西武新宿線の次世代通勤車として増備が進む30000系。 特急「小江戸」に使用される10000系
左:西武新宿線の次世代通勤車として増備が進む30000系。
右:特急「小江戸」に使用される10000系。2007年5月4日、小平駅で撮影
上:西武新宿線の次世代通勤車として増備が進む30000系。
下:特急「小江戸」に使用される10000系。2007年5月4日、小平駅で撮影

 西武新宿線は、JR新宿駅から北に400mほど離れた西武新宿駅を起点に中央線に並行して西に進み、小平市からは北に方向を変えて埼玉県の本川越駅に至る、全長47.5kmの私鉄路線です。東京都心と東京都西部の住宅地を結ぶ通勤路線である他に、伝統的建築物が残る川越への観光路線としての性格も持っており、有料特急「小江戸」が毎時1~3本運行されています。
 西武新宿線の列車本数は西武新宿駅に近づくほど多くなっており、上石神井駅から東側は最小2分間隔での運行となっています。この区間内にある踏切は、1時間に最大で40~50分遮断機が閉まったままとなる「開かずの踏切」と化し、地域の分断が大きな問題となっています。この解決策として昭和末期には、西武新宿~上石神井間の現在線直下に優等列車用のトンネルを掘り、複々線化する計画が立案されました。この地下急行線新設計画は1993(平成5)年に都市計画決定され事業費の調達も開始しましたが、直後に到来したバブル崩壊による利用者減少、安全対策による大幅な事業費増大等の問題が浮上し、無期限で計画が延期されました。以後20年以上に渡り凍結状態が続いていましたが、2019(令和元)年に正式に都市計画を廃止する手続きが行われ、名実ともに中止となりました。

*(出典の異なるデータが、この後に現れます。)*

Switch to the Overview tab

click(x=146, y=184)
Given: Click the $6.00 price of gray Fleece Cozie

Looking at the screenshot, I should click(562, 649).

西武新宿線と中野通りが交差する踏切。後述の通り現在は一部植え替えが実施されたためこの光景はしばらく見られない。
西武新宿線と中野通りが交差する踏切。後述の通り現在は一部植え替えが実施されたためこの光景はしばらく見られない。2017年4月13日撮影

 続いて1997(平成9)年には代案として、特に渋滞の激しい新井薬師前~沼袋間にある新井薬師前2号踏切(中野通り)のみをアンダーパス化する計画が立てられました。しかし、中野通りの有名な桜並木が失われることから、周辺住民の同意が得られずまたしても計画は撤回されてしまいました。
 その後しばらく西武新宿線の立体交差化は進展が見られませんでしたが、2005(平成17)年に発生した東武伊勢崎線竹ノ塚駅での踏切事故を契機に、交通量の多い踏切の危険性が一般市民の間でも広く認識されるようになりました。その結果、上記の中野通りの踏切を含む中井~野方間について、連続立体交差事業の採択が受けられることになり、2013(平成25)年4月に地下化工事に着手しました。
 また、野方~井荻間と井荻~西武柳沢間についても2016(平成28)年以降連続立体交差事業の対象区間に追加されました。後者については2021(令和3)年11月26日に高架化を前提とした都市計画決定が行われており、2023(令和5)年度中の事業認可取得に向けて手続きが進められています。

中井~野方間地下化工事の計画


※地図を別タブで拡大表示したい場合は右上のフレームアイコンをクリック(タップ)してください。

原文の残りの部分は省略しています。